= Your instructions =
Write out the records once more, exactly as given.

Saved data entries:
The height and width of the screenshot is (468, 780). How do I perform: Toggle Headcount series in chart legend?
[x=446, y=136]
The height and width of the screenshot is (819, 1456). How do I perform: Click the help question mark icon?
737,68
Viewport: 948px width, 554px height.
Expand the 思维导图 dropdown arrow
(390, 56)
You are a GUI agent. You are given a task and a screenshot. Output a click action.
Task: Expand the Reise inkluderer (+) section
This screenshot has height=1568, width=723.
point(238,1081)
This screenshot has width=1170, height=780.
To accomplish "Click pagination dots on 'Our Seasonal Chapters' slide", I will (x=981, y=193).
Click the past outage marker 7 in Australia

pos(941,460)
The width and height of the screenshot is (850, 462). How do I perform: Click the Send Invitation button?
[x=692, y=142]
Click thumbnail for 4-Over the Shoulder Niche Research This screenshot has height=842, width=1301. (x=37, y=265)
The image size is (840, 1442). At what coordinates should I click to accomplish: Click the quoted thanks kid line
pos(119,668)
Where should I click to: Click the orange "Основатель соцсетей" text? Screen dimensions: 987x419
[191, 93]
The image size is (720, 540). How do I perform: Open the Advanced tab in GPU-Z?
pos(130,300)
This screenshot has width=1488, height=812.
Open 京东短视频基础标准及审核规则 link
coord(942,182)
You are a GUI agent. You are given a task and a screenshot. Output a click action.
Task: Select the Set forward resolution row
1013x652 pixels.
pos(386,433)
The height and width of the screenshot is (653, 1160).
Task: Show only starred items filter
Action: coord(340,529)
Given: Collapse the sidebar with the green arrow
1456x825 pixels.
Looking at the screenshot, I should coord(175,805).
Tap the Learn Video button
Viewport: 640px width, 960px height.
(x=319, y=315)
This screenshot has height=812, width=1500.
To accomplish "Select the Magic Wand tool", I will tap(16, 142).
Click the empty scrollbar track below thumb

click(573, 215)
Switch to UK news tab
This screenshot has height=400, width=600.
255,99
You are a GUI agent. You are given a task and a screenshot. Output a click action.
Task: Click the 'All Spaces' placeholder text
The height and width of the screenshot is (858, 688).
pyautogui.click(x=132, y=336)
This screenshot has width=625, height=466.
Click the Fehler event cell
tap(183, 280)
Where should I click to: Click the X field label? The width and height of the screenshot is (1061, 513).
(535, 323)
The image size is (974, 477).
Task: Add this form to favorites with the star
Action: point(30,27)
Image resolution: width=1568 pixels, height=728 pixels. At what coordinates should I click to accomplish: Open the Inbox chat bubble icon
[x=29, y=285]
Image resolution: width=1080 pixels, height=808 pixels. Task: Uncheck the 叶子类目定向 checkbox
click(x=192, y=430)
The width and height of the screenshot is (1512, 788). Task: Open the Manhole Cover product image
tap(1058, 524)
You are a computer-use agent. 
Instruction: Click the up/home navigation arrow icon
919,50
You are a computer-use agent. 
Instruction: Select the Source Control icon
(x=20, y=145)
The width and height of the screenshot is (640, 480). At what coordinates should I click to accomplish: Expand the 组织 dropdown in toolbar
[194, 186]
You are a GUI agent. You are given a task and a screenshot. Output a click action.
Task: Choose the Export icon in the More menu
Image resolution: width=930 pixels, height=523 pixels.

= Completed task =
The height and width of the screenshot is (468, 780). How do I perform: Toggle Headcount series in chart legend?
[x=446, y=136]
The height and width of the screenshot is (819, 1456). How do I perform: Click the help question mark icon?
737,68
Viewport: 948px width, 554px height.
Expand the 思维导图 dropdown arrow
(390, 56)
You are a GUI agent. You are given a task and a screenshot. Output a click action.
Task: Expand the Reise inkluderer (+) section
This screenshot has height=1568, width=723.
point(238,1081)
This screenshot has width=1170, height=780.
To accomplish "Click pagination dots on 'Our Seasonal Chapters' slide", I will (x=981, y=193).
Click the past outage marker 7 in Australia

pos(941,460)
The width and height of the screenshot is (850, 462). How do I perform: Click the Send Invitation button?
[x=692, y=142]
Click thumbnail for 4-Over the Shoulder Niche Research This screenshot has height=842, width=1301. (x=37, y=265)
The image size is (840, 1442). At what coordinates should I click to accomplish: Click the quoted thanks kid line
pos(119,668)
Where should I click to: Click the orange "Основатель соцсетей" text? Screen dimensions: 987x419
[191, 93]
The image size is (720, 540). How do I perform: Open the Advanced tab in GPU-Z?
pos(130,300)
This screenshot has width=1488, height=812.
Open 京东短视频基础标准及审核规则 link
coord(942,182)
You are a GUI agent. You are given a task and a screenshot. Output a click action.
Task: Select the Set forward resolution row
1013x652 pixels.
pos(386,433)
The height and width of the screenshot is (653, 1160).
Task: Show only starred items filter
Action: coord(340,529)
Given: Collapse the sidebar with the green arrow
1456x825 pixels.
Looking at the screenshot, I should coord(175,805).
Tap the Learn Video button
Viewport: 640px width, 960px height.
(x=319, y=315)
This screenshot has height=812, width=1500.
To accomplish "Select the Magic Wand tool", I will tap(16, 142).
Click the empty scrollbar track below thumb

click(573, 215)
Switch to UK news tab
This screenshot has height=400, width=600.
255,99
You are a GUI agent. You are given a task and a screenshot. Output a click action.
Task: Click the 'All Spaces' placeholder text
The height and width of the screenshot is (858, 688).
pyautogui.click(x=132, y=336)
This screenshot has width=625, height=466.
Click the Fehler event cell
tap(183, 280)
Where should I click to: Click the X field label? The width and height of the screenshot is (1061, 513).
(535, 323)
The image size is (974, 477).
Task: Add this form to favorites with the star
Action: point(30,27)
Image resolution: width=1568 pixels, height=728 pixels. At what coordinates should I click to accomplish: Open the Inbox chat bubble icon
[x=29, y=285]
Image resolution: width=1080 pixels, height=808 pixels. Task: Uncheck the 叶子类目定向 checkbox
click(x=192, y=430)
The width and height of the screenshot is (1512, 788). Task: Open the Manhole Cover product image
tap(1058, 524)
You are a computer-use agent. 
Instruction: Click the up/home navigation arrow icon
919,50
You are a computer-use agent. 
Instruction: Select the Source Control icon
(x=20, y=145)
The width and height of the screenshot is (640, 480). At what coordinates should I click to accomplish: Expand the 组织 dropdown in toolbar
[194, 186]
You are a GUI agent. You are given a task and a screenshot. Output a click action.
Task: Choose the Export icon in the More menu
Image resolution: width=930 pixels, height=523 pixels.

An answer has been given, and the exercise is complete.